The following guide is a step-by-step instruction manual for developing a DeGAUSS container using tools available in the dht R package.

Creating all files needed

Within an empty directory, use dht::use_degauss_container() to create all of the files needed for a DeGAUSS container. Note that the name of this initially empty directory will be used as the name of the geomarker in the documentation, code, and image repository; it is a good idea to only use lower case letters and underscores (e.g., census_block_group) to comply with container naming conventions.

Most of the added files will usually not need to be edited:

However, some files must be edited:

Editing files to add R code and documentation

Documentation

Fill out the "Using", "Geomarker Methods", and "Geomarker Data" sections in README.md, as applicable. Make sure that the version in the example call matches the version of the latest released container.

Within the Dockerfile, ENV instructions are used to define environment variables that capture metadata about the DeGAUSS container, including the name (degauss_name), version (degauss_version), and a short description (degauss_description). These environment variables will be available to R code running from inside the container and can be used for dht::greeting() as well as other {dht} functions that read and write geomarker data. Outside of a DeGAUSS container, these are also used by get_degauss_env_dockerfile(), get_degauss_env_online(), and get_degauss_core_lib_env().

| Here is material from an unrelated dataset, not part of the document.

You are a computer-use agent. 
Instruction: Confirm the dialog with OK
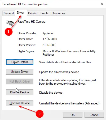pyautogui.click(x=73, y=115)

When creating a new DeGAUSS container, all but degauss_description are automatically defined and this value needs to be edited from

ENV degauss_description="insert short description here that finishes the sentence 'This container returns ...'"

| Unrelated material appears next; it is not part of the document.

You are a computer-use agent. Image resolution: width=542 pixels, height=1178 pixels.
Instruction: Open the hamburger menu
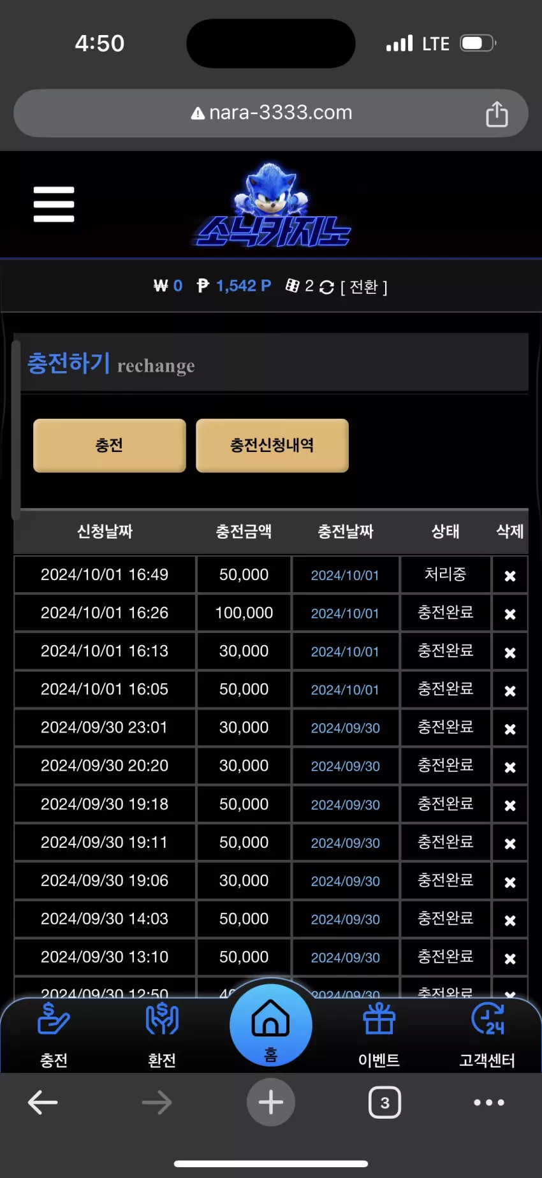tap(54, 204)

to something specific and short (ideally less than 50 characters) that finishes the sentence "This container returns ...", like

ENV degauss_description="proximity and length of major roads"

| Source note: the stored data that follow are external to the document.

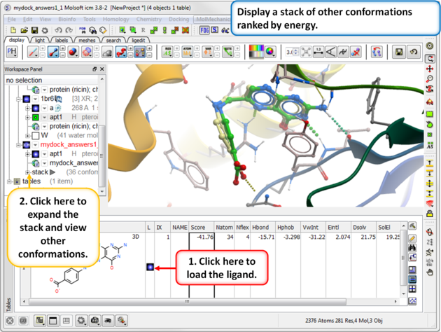The width and height of the screenshot is (441, 332).
Task: Click the wire representation tool icon
Action: click(x=34, y=53)
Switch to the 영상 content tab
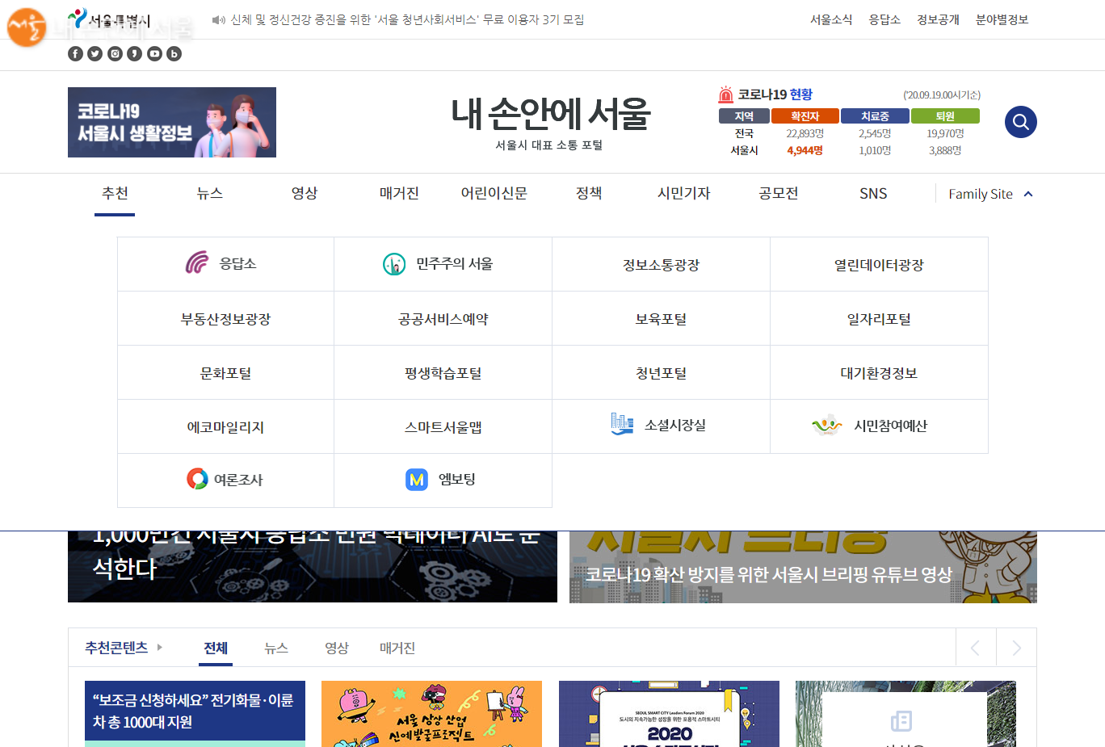This screenshot has height=747, width=1105. pyautogui.click(x=336, y=648)
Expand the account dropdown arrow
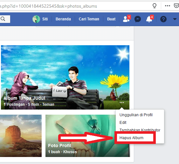This screenshot has height=164, width=179. (175, 19)
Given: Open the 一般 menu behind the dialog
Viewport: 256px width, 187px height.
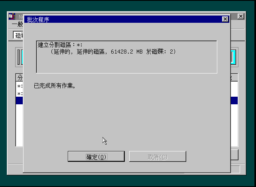Looking at the screenshot, I should click(x=17, y=24).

When releasing a new version of the DeGAUSS container in the future, the environment variable degauss_version can be edited in the Dockerfile and R code in the container can use it for greetings, writing output files, and other operations that depend on the current version (or name or description). This prevents the need for manually changing the version number in several different locations for each new release.

Using R code and data files inside the container

Edit entrypoint.R by replacing the example R code with R code that completes the specific task to be performed by the container.

When ready to build the container, run renv::init() to initiate the renv framework and create renv.lock. Subsequent builds can update renv.lock by using renv::snapshot().

Adding required system dependencies

R packages, especially spatial packages, often depend on external system dependencies. These will need to be installed using RUN instructions in the Dockerfile. For example, the {sf} package for R requires gdal and other programs, each of which require different install processes depending on the operating system. Since these R packages will always be running inside of a Docker container running Ubuntu 20.04, we can use remotes::system_requirements() to get the specific required install instructions for {sf}:

remotes::system_requirements("ubuntu-20.04", package = "sf")
# "apt-get install -y libudunits2-dev" "apt-get install -y libssl-dev"
# "apt-get install -y libgdal-dev"     "apt-get install -y gdal-bin"
# "apt-get install -y libgeos-dev"     "apt-get install -y libproj-dev"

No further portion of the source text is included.